Internet access for all will be determined by the cost of access. The last barrier to access is the "last mile".
And this brings up a story...
A year ago, the City of San Francisco had a problem. They wanted to deploy broadband access to one of the housing developments that the San Francisco Housing Authority runs. The Alice Griffith (aka Double Rock) housing development is located in the south east corner of the city. Many of San Francisco's housing developments are down there such as Hunter's View, Hunters's Point West and Sunnydale.
In the extreme south/east corner of San Francisco where Alice Griffith is, there is only one broadband provider, Comcast. They really were not that interested in helping this project out as they already have a contract with the city to provide cable to the housing development as part of their franchise. The other San Francisco broadband provider is AT&T (aka, Pacific Telephone and Telegraph, Pacific Bell, SBC). AT&T did not install DSL in this area. With that, in order to get broadband to Alice Griffith, San Francisco was about to ink a deal with AT&T for two DS-1 connections that would give Alice Griffith 3Mb/s for $1,300 a month(1). You would think that since Pacific Bell's original corporate office was located in San Francisco that AT&T would have some interest in helping out 3 Mb/s of broadband. Nope. They wanted the bucks.
Right now, wholesale broadband costs anywhere from $10 a month per megabit to say $100 a month. At my company we get it on the cheaper end of that range. With the assumption that AT&T needs to cover say $30 a month for the wholesale cost of 3 Mb/s, that leave a tidy profit of $1,270 per month.
Ok, we need to count in the cost of the copper to Alice Griffith. AT&T typically charges about $12 or so a month for each copper pair to DSL providers. Two DS1s will take either two pairs or four pairs depending on the technology AT&T is using to transport it (HDSL vs. standard DS1). Right now AT&T use 1 pair for DS1. So assuming that AT&T makes zero profit off of the $12 a month they are charging DSL providers (yeah, right), then the cost for the copper is $24 a month. Ok, $1,270 - $24 leaves around $1,246 net profit.

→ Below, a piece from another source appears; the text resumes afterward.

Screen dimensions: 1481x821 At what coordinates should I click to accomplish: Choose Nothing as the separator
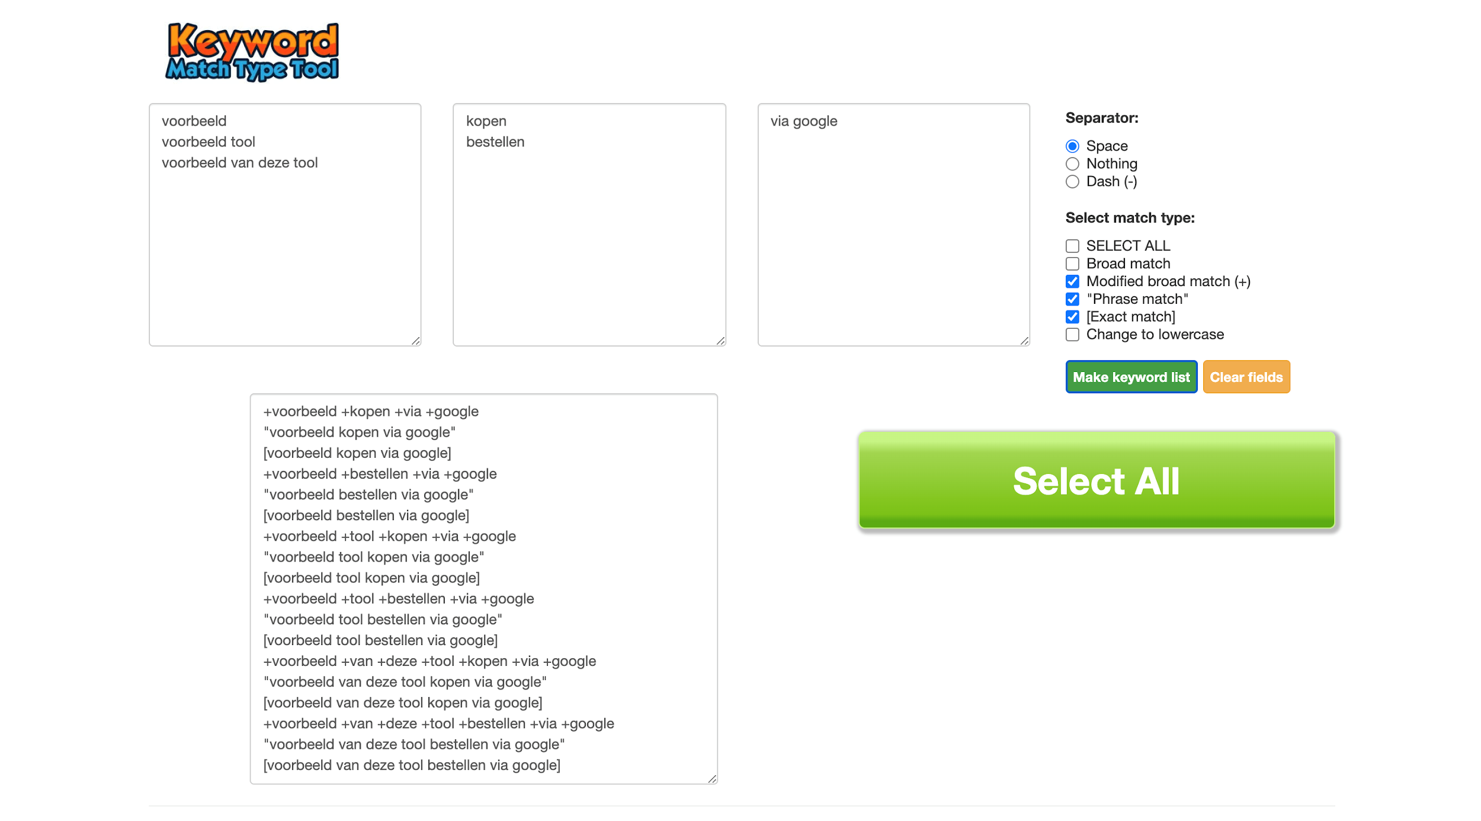pyautogui.click(x=1072, y=164)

How can AT&T charge this? Simply there is no competition.
When we at TLGnet (San Francisco's first ISP) first started out in 1990, we were paying $5,000 a month to UUnet for bandwidth via a DS1. Of course we had to pay for the DS1 to get it to us. That was about $500 a month. Since then, bandwidth is in the $20 a Mb/s per month range and DS1 costs are exactly the same. The last mile cost in 1990 was 9.1% of the total costs. Now it is about 87% of the total costs (assuming say $100 for the bandwidth and $650 for the DS1).
Wholesale bandwidth has plenty of competition from folks like AT&T, MFN, MCI, Savis, Level3, XO, Global Crossing, among other "tier one" providers and have dropped bandwidth prices to about 3% of what it cost us in 1990. Like San Francisco, last mile providers have no competition and have not changed their pricing at all. The various telecom acts to reform this has very little if any impact for the end user.
It was interesting that even Comcast didn't try to make a buck here. They just said no. If you counted on at least two providers providing competition, you would be disappointed.
On the next rant, I am going to look back in San Francisco history for precedents to this issue.
(1) It so happens my ISP is 4 blocks away from Alice Griffith and we put in a 5.8GHz radio link to it. Now they have 50Mb/s of free access as opposed to the 3 Mb/s that they would have had to pay $1,300 a month for.